「You are a computer-use」を含む行で始まり「click(x=273, y=23)」を含む行で終わる部分だけを、Markdownの表として表してください。列は「番号」と「内容」の2つとし、「番号」には行番号、「内容」にはその行を入れ、空行は除いてください。

═════ 演習用データ

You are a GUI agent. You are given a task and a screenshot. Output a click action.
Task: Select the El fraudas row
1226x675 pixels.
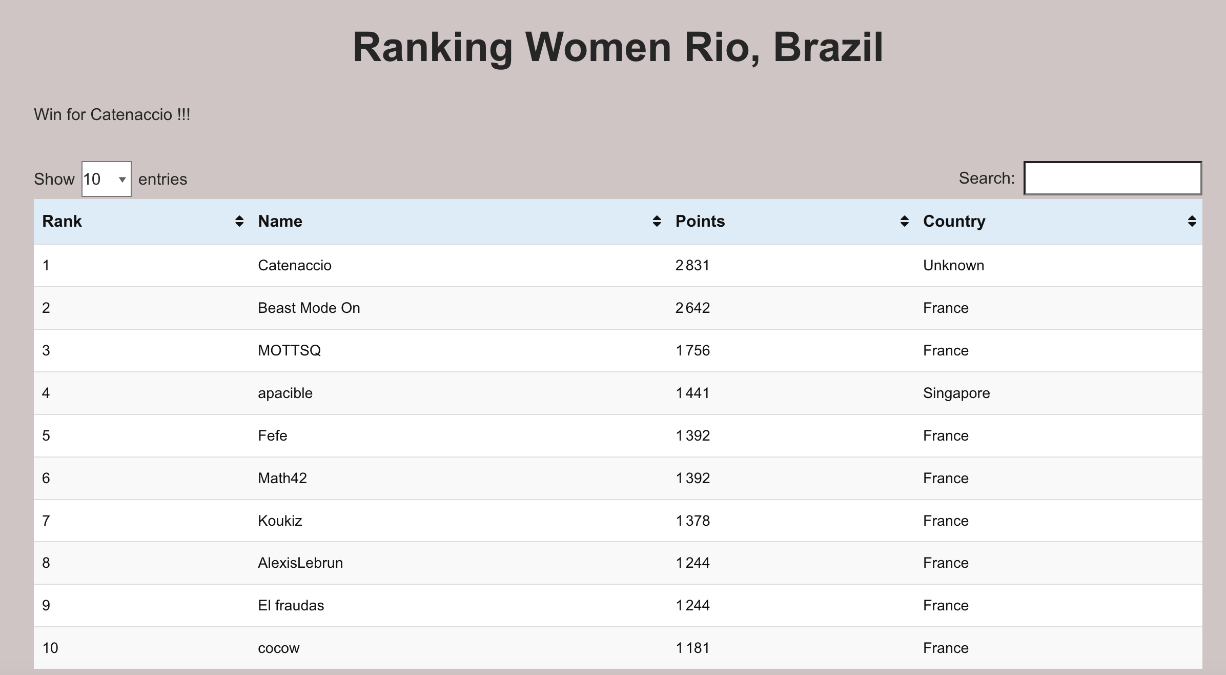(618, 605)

══════════
═════ 演習用データ

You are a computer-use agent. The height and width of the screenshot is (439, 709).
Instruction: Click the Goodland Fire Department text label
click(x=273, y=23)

══════════

▶ _出力全文_:
| 番号 | 内容 |
|---|---|
| 1 | You are a computer-use agent. The height and width of the screenshot is (439, 709). |
| 2 | Instruction: Click the Goodland Fire Department text label |
| 3 | click(x=273, y=23) |